Consegna 1
Riporta tutte le discipline che, secondo la recensione del pamphlet di Harouel, si intrecciano nella pubblicazione.
Consegna 2
Prosegui la recensione del pamphlet di Harouel partendo dalla sua ultima frase.

Testo fornito
Nel suo pamphlet “I diritti dell’uomo contro il popolo” (liberilibri) lo studioso francese Jean-Louis Harouel analizza la nuova “religione laica” che limita la libertà d’espressione e odia la civiltà europea, dando campo libero all’islamizzazione. E le sue origini vi sorprenderanno…
Chi potrebbe contestare l’importanza del riconoscimento dei diritti dell’uomo nel faticoso percorso di emancipazione dell’umanità? Essi sono vitali per riparare l’individuo dagli arbìtri del potere politico e per una pacifica convivenza all’interno delle nazioni sulla base dell’appartenenza a esse. Tutto comincia dalle celebri Dichiarazioni delle rivoluzioni americana e francese. E la civiltà occidentale – e solo questa – ha via via riconosciuto diritti civili, economici, politici, sociali… Ma sempre in modo concreto e circostanziato e, soprattutto, a tutela degli individui e dei cittadini di un determinato Stato.
Però, cosa accade quando dei presunti “diritti” diventano, invece, una sorta di “religione laica” totalitaria e intollerante, allo stesso tempo utopistica e repressiva, che, invece di liberare individui e popoli, assume la forma politico-giuridica reale e concreta di una gabbia che limita la libertà d’espressione e conduce al massacro di identità e popoli? E, ancora, quali sono le lontane origini di tale autodistruttiva ideologia? A tutto questo risponde in meno di cento pagine il pamphlet del francese Jean-Louis Harouel I diritti dell’uomo contro il popolo (Introduzione di Vittorio Robiati Bendaud, liberilibri, pp. XVI-116, € 15,00). L’autore, 75 anni, è docente universitario di Storia del Diritto e nelle sue ultime opere ha studiato l’influenza delle religioni nello sviluppo delle società umane. E, in effetti, in questa pubblicazione Giurisprudenza, Diritto, Religione, Sociologia, Cultura, Storia e Politica si intrecciano in modo assai stimolante per il lettore. È da aggiungere che essa è uscita per la prima volta in Francia nel 2016 e ora viene tradotta in italiano dalla benemerita casa editrice di Macerata con alcune lievi modifiche, peraltro sottoposte all’approvazione dell’autore.

Elenco
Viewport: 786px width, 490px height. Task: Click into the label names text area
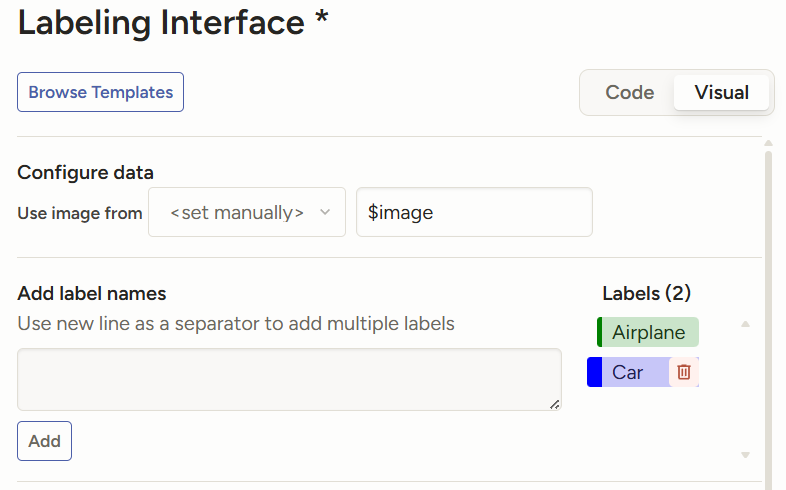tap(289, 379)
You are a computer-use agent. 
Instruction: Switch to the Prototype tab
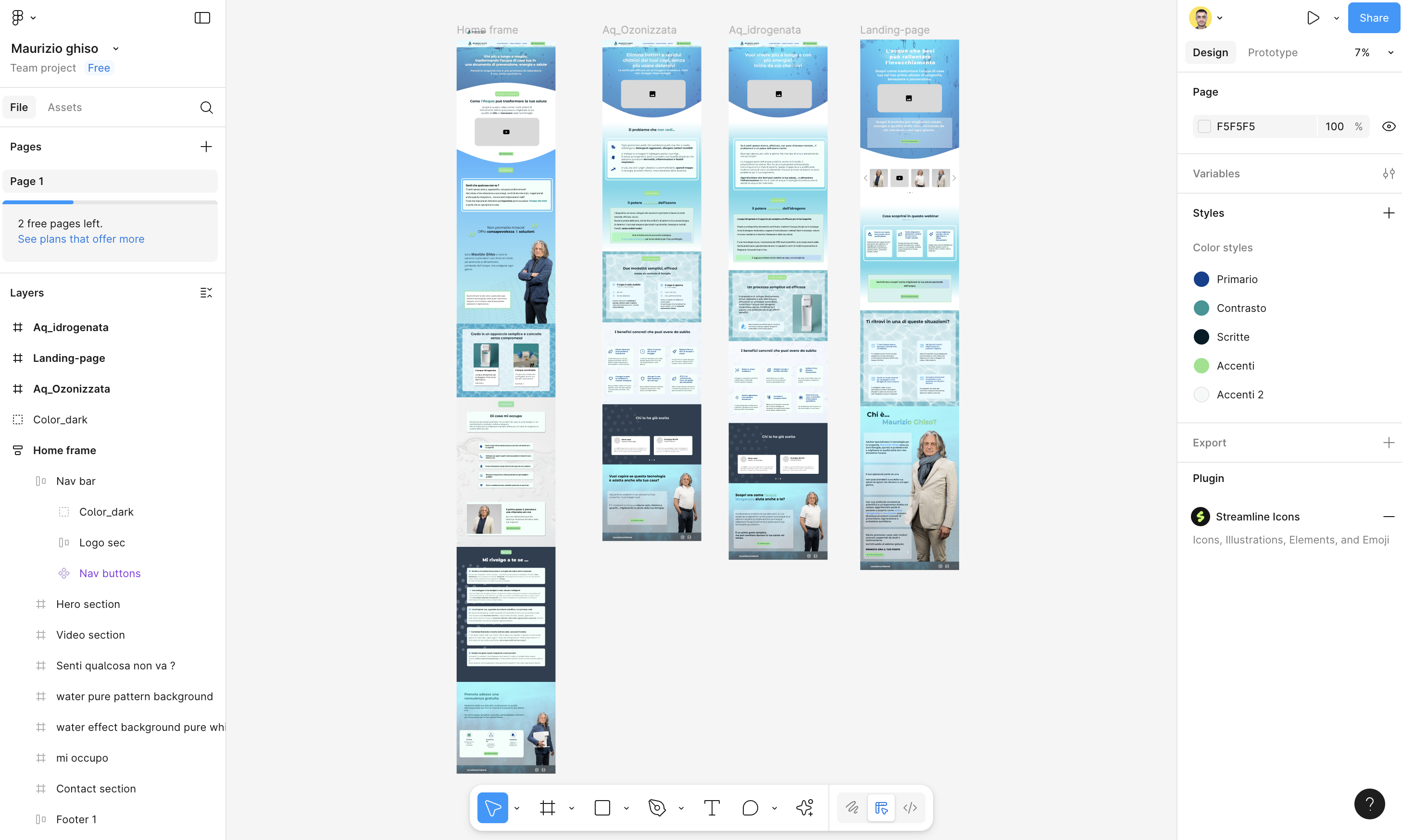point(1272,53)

--

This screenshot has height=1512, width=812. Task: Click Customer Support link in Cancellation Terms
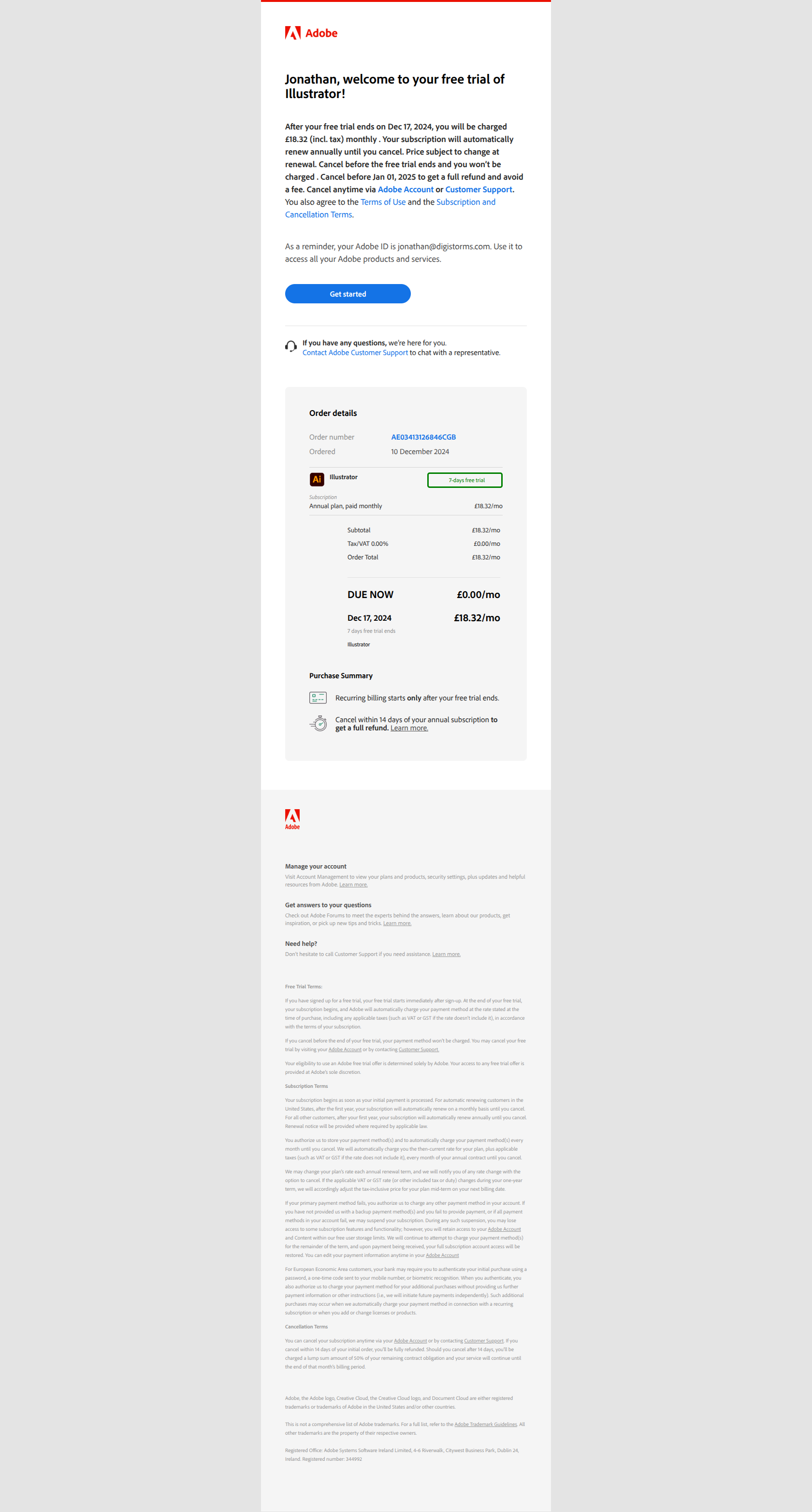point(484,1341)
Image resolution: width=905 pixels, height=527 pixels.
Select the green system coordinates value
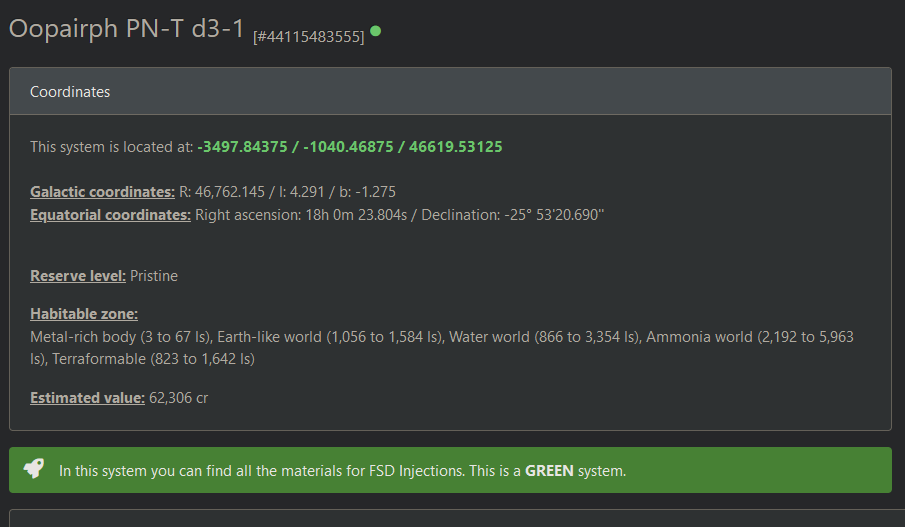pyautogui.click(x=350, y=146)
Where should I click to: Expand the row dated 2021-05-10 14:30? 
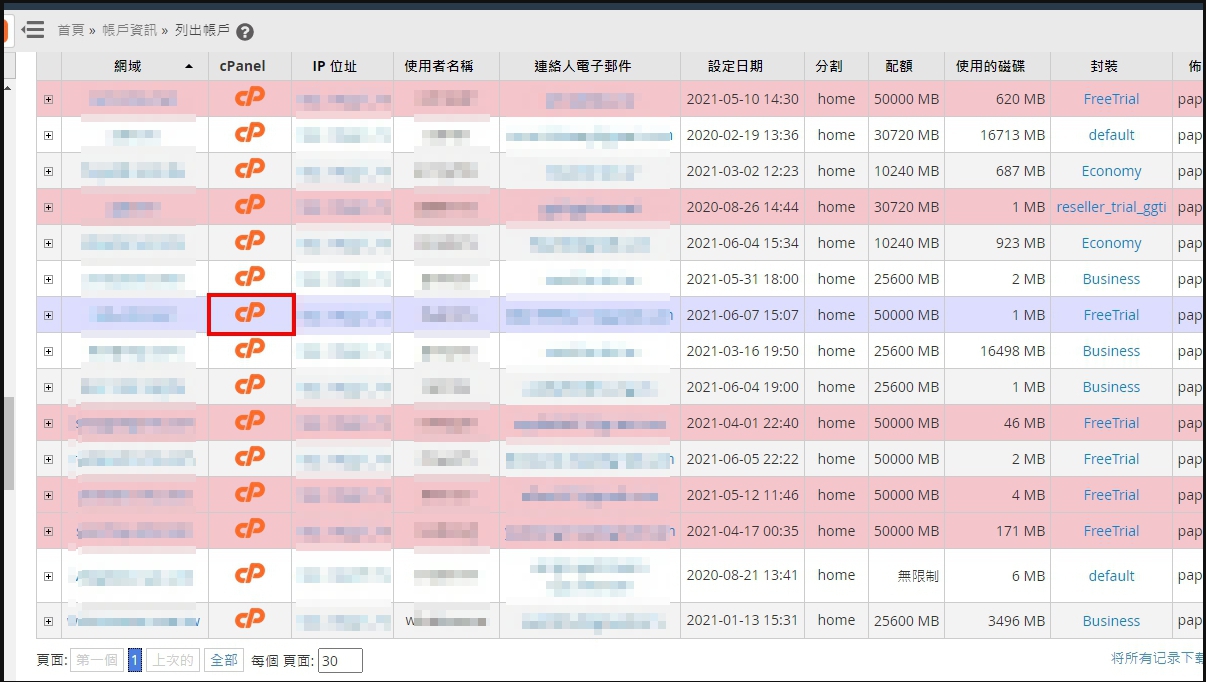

---

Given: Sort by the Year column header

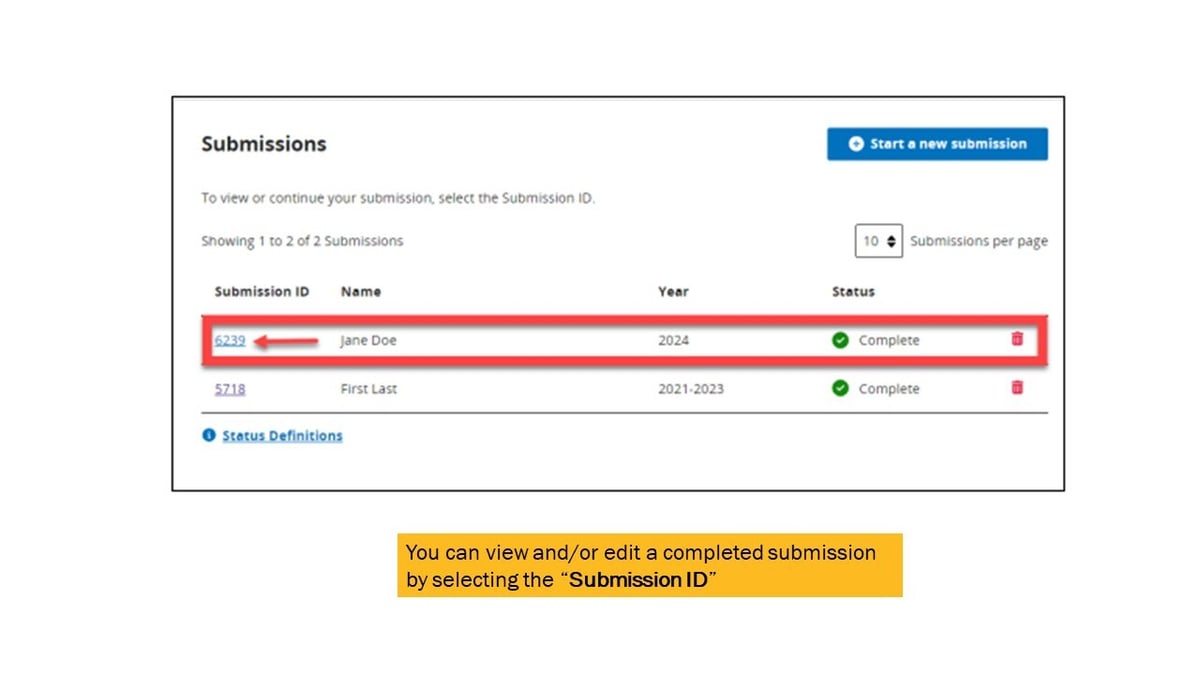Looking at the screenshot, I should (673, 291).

Risposta 1
Giurisprudenza, Diritto, Religione, Sociologia, Cultura, Storia e Politica.

Risposta 2
L’attuale ideologia dei diritti umani è caratterizzata dal terzomondismo, dall’immigrazionismo, dalla concessione acritica a elementi esogeni ed estranei (che peraltro rifiutano i princìpi liberaldemocratici), di fruire di una sorta di separatezza giuridico-culturale, pur vivendo in territorio europeo e, per di più, sfruttando tutti i benefici delle nazioni ospitanti. Tale dottrina totalitaria, dogmatica, intollerante – da altri definita “pensiero unico” o “politicamente corretto” – disprezza, in modo più o meno velato, la patria, il popolo, la lingua, la storia, la stessa cultura giuridico-politica europea-occidentale che ha fornito le basi per l’elaborazione dei diritti umani.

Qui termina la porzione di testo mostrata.